The inadequacy of vent gas control for the conventional operating scheme is due primarily to the small vent gas flow rates which are limited by operating the reactor with a low pressure in the gas phase. The vent gas flow rate is very small relative to the gas phase volume, thus making it difficult to rapidly change the vent gas composition. If higher setpoint pressures are used for controlling the oxygen feed, better control of the vent gas composition is achieved, but oxygen losses also increase because gas phase leaks are dependent on the gas phase pressure. Thus, it is obvious that the oxygen feed and vent gas control objectives are conflicting from the standpoint of minimizing oxygen losses and very few adjustments can be made to further improve the oxygen utilization efficiency for the conventional operating method. The primary deficiencies are the need to operate the gas phase above atmospheric pressure and the inability to control the oxygen level in the vent gas and the effluent DO from the reactor.

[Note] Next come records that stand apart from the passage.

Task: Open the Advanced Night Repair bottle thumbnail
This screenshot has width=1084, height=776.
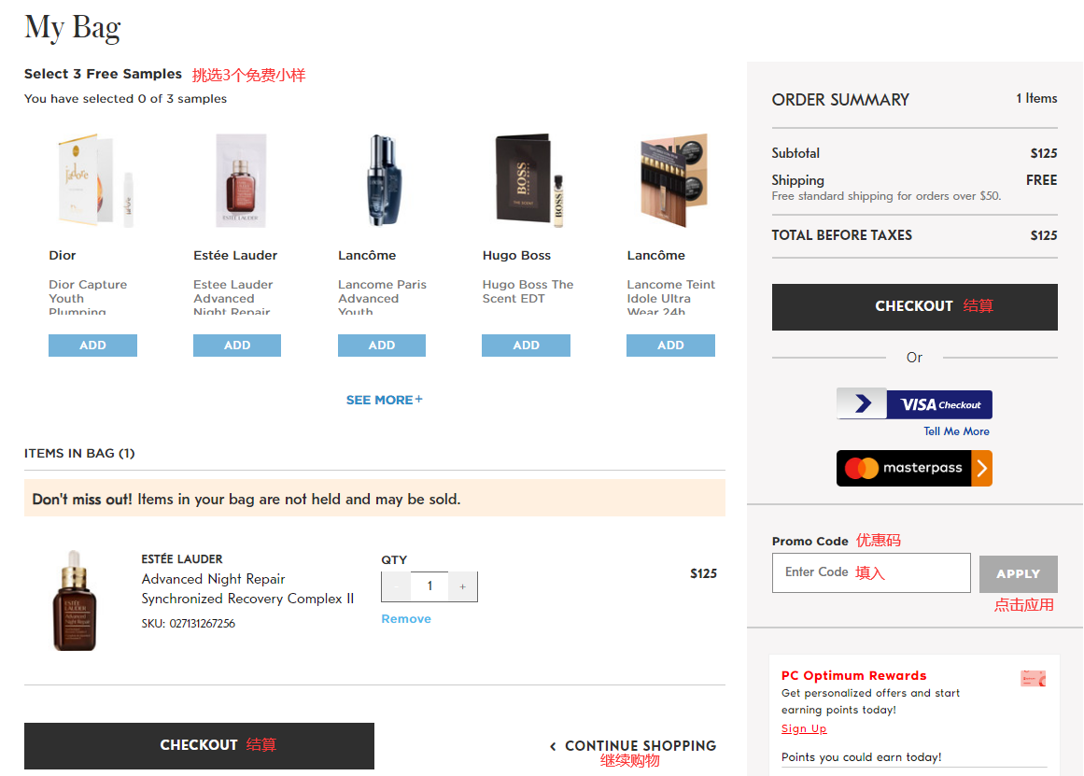Action: click(76, 600)
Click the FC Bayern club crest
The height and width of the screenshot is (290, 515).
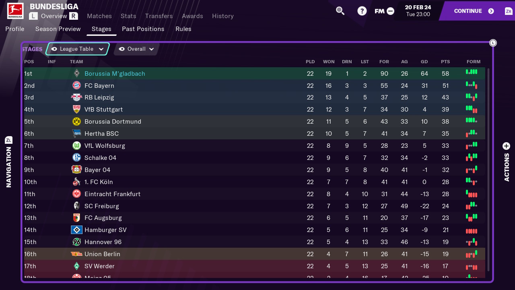pyautogui.click(x=76, y=85)

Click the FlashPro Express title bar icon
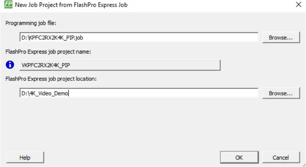tap(6, 5)
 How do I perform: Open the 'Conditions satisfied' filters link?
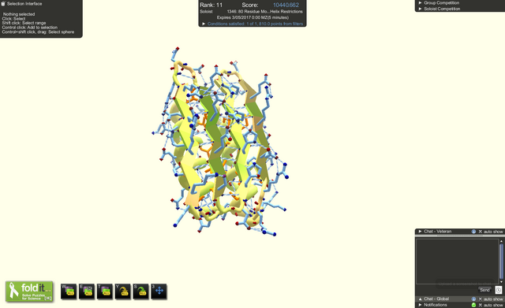[x=255, y=24]
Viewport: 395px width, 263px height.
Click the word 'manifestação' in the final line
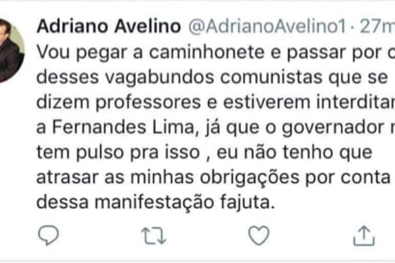154,202
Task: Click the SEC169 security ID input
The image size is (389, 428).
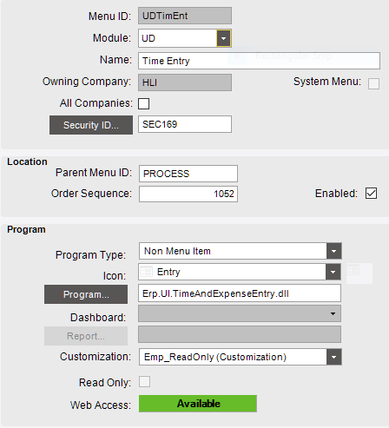Action: pos(185,124)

A preliminary patentability search in class 210, subclasses 614, 623 and 627 disclosed the following patents: Bringle, U.S. Pat. No. 3,342,727; McWhirter, U.S. Pat. No. 3,547,812; McWhirter, U.S. Pat. No. 3,547,815; Spector et al, U.S. Pat. No. 3,725,258; Kirk, U.S. Pat. No. 3,983,031; Mandt, U.S. Pat. No. 4,205,047; Chen et al, U.S. Pat. No. 4,271,026; Breider, U.S. Pat. No. 4,442,005; and Friedman et al, U.S. Pat. No. 4,563,281. None of the above prior art discloses or suggest the present invention which is based upon the finding that significant improvements in oxygen utilization efficiency can be achieved when using high-purity oxygen by operating a closed-tank reactor at or below atmospheric pressure and using an exhaust apparatus to remove vent gasses from the last chamber of the reactor.